Kraft
KRAFT
KRAFT
GENRE Novel, LANGUAGE German
Review by Jen Calleja
JONAS LÜSCHER was born in Switzerland in 1976, and now lives in Munich. His bestselling novella, Frühling der Barbaren (2013, published with Haus Publishing in 2014 as Barbarian Spring) was longlisted for the German Book Prize and nominated for the Swiss Book Prize. It has been translated into 15 languages and adapted for the stage. Kraft has been ranked first in the February 2017 “SWR Bestenliste”, a list of the best fiction chosen by 26 prominent German critics.
PHOTO © Michael Herdlein
German scholar Richard Kraft hopes to answer a literal ‘million dollar’ question on a 21st century version of Leibniz’s Theodicy – why a good God permits the manifestation of evil. Taking time away from home to mull over his answer and to get away from family and marital responsibilities, Kraft ponders his life, and hopes that by writing the winning response – and getting the huge cash prize – he can escape to a better life.
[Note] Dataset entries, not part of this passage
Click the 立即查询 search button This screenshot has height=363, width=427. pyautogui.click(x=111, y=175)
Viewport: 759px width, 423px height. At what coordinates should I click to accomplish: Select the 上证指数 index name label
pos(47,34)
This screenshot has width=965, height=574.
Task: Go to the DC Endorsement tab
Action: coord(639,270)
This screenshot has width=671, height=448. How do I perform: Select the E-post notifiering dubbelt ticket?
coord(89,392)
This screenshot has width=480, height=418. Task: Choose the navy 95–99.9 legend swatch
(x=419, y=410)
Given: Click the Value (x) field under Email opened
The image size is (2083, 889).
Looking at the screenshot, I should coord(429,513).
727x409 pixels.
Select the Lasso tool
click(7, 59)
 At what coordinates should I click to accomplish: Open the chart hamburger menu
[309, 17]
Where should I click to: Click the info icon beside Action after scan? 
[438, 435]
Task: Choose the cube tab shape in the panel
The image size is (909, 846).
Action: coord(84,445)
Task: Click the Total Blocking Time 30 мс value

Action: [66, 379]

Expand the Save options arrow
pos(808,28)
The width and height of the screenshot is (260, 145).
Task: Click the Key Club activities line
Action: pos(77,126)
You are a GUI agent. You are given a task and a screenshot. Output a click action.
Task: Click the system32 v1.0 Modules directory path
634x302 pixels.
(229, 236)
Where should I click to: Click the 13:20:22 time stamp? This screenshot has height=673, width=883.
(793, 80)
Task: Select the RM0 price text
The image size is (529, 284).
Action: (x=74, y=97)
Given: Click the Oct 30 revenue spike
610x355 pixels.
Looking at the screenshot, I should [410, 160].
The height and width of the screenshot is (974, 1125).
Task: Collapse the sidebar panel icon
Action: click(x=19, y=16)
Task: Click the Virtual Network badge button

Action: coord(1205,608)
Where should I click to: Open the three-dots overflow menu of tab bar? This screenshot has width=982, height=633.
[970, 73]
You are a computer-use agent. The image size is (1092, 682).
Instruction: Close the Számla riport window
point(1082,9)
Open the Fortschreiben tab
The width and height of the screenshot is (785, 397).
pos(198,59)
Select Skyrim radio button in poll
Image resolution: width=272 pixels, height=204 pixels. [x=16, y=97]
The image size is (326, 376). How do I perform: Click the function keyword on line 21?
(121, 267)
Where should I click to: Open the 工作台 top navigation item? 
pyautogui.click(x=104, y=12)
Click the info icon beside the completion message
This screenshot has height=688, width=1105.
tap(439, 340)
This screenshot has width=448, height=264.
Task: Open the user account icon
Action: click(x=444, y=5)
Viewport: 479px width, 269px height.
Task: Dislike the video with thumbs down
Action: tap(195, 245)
In his second novel, Jonas Lüscher unpicks our perceptions of worth and the human condition through one man’s struggle with life. Richard Kraft is a distinctly cerebral creature – cold, logical, preoccupied. He was once a promising and ambitious scholar of rhetoric, who is now gradually realising that success – financial, professional and personal – is slowly slipping away from him. In this unhappy state, Kraft receives an invitation from an old college friend to respond to an intellectual challenge: a contest at Stanford University with a prize of a million dollars, offered by a ruthless Silicon Valley internet mogul. So Kraft leaves his wife and twin girls for California, hoping to find a way back to professional success and his former intellectual brilliance – and to free himself from his family obligations by winning the money. We follow him on his quest to write an eighteen-minute presentation that will update Leibniz’s Theodicy to explain “why whatever is, is right and why we still can improve it”. The reader walks, wanders, crawls, and even nearly drowns with Kraft as he considers his own crumbling existence. With precision, wit and bite, Jonas Lüscher tells the story of a highly intelligent, but self-delusional man and of a powerful elite that is prepared to break every taboo.
The key to the translation of this book is recreating Kraft’s thought processes – his knotted ruminations on the neo-liberal age, his nostalgic dips into the past, his overly active and wandering mind – in a lucid and engaging way. The translator would need to inhabit Kraft in order to fully grasp all his theoretical references and his contradictory personality. This is a masterful, well-crafted and ambitious book that shines its spotlight on the age we’re living in, and lets us experience a character’s inner world in a way that’s rare to find.
TITLE Kraft
PUBLISHER C.H. Beck, Munich
PUBLICATION DATE January 2017
PAGES 237
ISBN 978-3-406-70531-1
TRANSLATION RIGHTS Jennifer Royston, jennifer.royston@beck.de
“This act of self-empowerment awakens a feeling of boldness in him, and he takes measured steps across the deserted campus. Why not? To be shot by someone running amok around a top university in America didn’t seem like the worst possible endpoint to his biography, and, as he thinks about how tricky it would be for his colleagues at the conference on optimism to have to support and explain the notion that everything that exists is good having had one of their number murdered in cold blood a few days previously, he becomes quite excited…”
Jen Calleja is a writer and literary translator from German. She has most recently translated books by Gregor Hens, Kerstin Hensel and Wim Wenders, and will next translate Swiss author Michelle Steinbeck’s debut novel Mein Vater war ein Mann an Land und im Wasser ein Walfisch. She is former acting editor of New Books in German and is the inaugural Translator in Residence at the British Library.